Some Republicans also support allowing insurers to charge older people higher premiums despite the likely political blowback, although Republican leaders appear to have been spooked by the storm House Republicans faced when they raised the idea.
Ultimately, the GOP drive to reduce premiums could wind up expanding the number of uninsured Americans. The CBO also estimated that the House repeal bill, which would scrap many insurance regulations, would result in 23 million more uninsured Americans by 2026 than under the Affordable Care Act.
Premiums vary all over the country but have generally been on the rise. This year, benchmark Obamacare policies in 17 major cities rose an average of 9 percent, according to the nonpartisan Kaiser Family Foundation. That’s up from 2 percent in 2016.
There also have been eye-popping rate increases in Obamacare plans — in some places, doubling in one year.
But while lawmakers can tweak market conditions in the hope of making premiums fall, they don’t control how insurers set rates.
“If it were easy, it would have been done last week,” said Sen. Mike Rounds (R-S.D.), who was an insurance executive before he ran for public office. “The real challenge for us is recognizing how you bring the actual cost back down and transfer the cost to a willing business community,” he said, referring to insurance companies.
Rounds said the GOP can drive down premiums by eliminating Obamacare requirements such as mandates on how much of the health care expenses a plan has to cover and age bands that prevent insurers from charging older people more than three times what younger people pay.
“In the end, reducing cost is going to be ultimately the way” the bill is judged, said Sen. John Thune of South Dakota, the Senate’s No. 3 Republican.
When asked whether that’s going to be possible, Thune said, “That is the goal.”

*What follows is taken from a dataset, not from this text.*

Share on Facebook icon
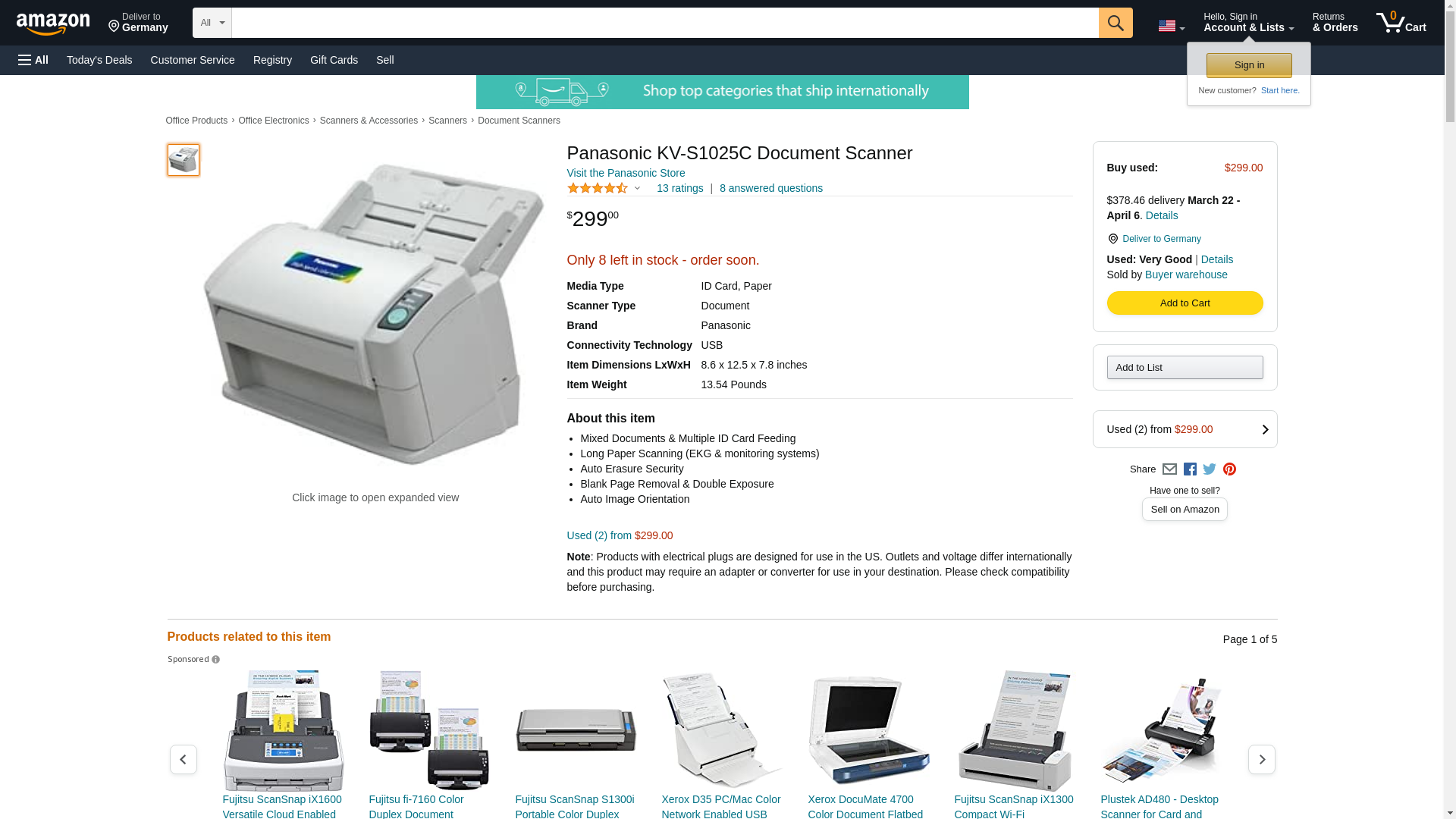The height and width of the screenshot is (819, 1456). click(1190, 469)
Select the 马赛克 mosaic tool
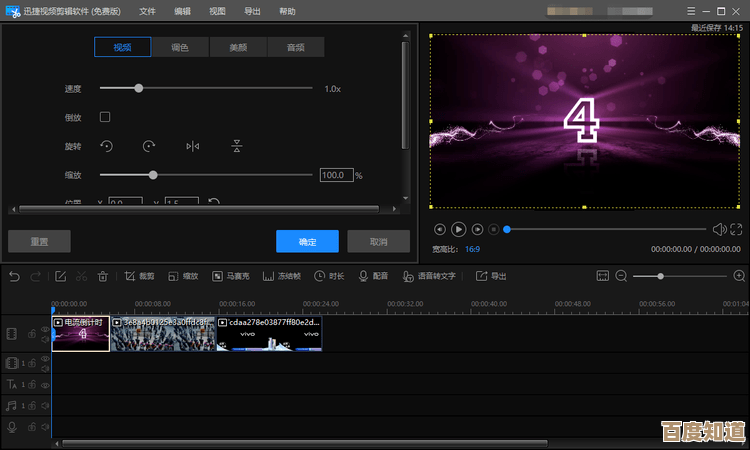The height and width of the screenshot is (450, 750). coord(231,276)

Republicans, mindful of the Democrats’ experience when Obamacare was enacted in 2010, have been careful not to put a dollar figure on how much premiums will decline.
“The thing we’ll be judged by is the extent to which we’ve overcome the promises of the Obama administration,” said Sen. Chuck Grassley of Iowa, a top Republican on the Senate Finance Committee, enumerating promises Democrats made about Obamacare that didn’t pan out, including falling premiums and consumers being able to maintain their care arrangements.
“The bottom line,” he said, “is we need to make sure what we can do to make sure that that doesn’t happen again.”